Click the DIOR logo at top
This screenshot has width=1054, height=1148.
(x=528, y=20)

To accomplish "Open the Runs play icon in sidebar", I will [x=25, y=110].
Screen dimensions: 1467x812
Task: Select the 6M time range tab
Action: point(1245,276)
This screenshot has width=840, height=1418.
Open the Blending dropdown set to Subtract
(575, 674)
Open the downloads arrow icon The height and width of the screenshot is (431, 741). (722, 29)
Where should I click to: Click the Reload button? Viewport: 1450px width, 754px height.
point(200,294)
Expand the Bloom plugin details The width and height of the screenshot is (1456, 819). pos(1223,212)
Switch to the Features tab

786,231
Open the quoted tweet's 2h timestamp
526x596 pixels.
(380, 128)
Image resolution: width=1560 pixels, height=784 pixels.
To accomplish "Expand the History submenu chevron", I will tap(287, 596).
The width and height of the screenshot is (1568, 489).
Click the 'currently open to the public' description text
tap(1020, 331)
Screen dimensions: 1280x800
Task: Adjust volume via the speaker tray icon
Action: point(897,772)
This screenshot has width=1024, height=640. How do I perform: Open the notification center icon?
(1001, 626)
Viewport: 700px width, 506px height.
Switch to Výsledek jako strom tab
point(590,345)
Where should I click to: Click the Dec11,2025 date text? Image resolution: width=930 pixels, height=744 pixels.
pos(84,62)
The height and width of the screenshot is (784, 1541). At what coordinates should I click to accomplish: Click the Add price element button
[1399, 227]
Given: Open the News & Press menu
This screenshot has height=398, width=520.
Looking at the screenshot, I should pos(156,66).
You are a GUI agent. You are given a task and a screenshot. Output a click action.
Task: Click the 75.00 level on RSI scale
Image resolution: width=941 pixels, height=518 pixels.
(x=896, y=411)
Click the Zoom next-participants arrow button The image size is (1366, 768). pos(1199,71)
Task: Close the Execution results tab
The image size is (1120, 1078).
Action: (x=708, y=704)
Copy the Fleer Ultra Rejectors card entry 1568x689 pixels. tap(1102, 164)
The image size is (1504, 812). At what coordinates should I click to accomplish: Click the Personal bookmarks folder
----------------------------------------
## REQUIRED TASK
Please copy the material from the line containing "You are a GUI" through the line containing "(x=896, y=411)", keeping every line. Multiply each coordinate in the answers by 0.35 and round it to a whole number, rounding halves up.

## ANSWER TO THE EXERCISE
You are a GUI agent. You are given a task and a screenshot. Output a click action.
Task: Click the 75.00 level on RSI scale
Image resolution: width=941 pixels, height=518 pixels.
(x=314, y=144)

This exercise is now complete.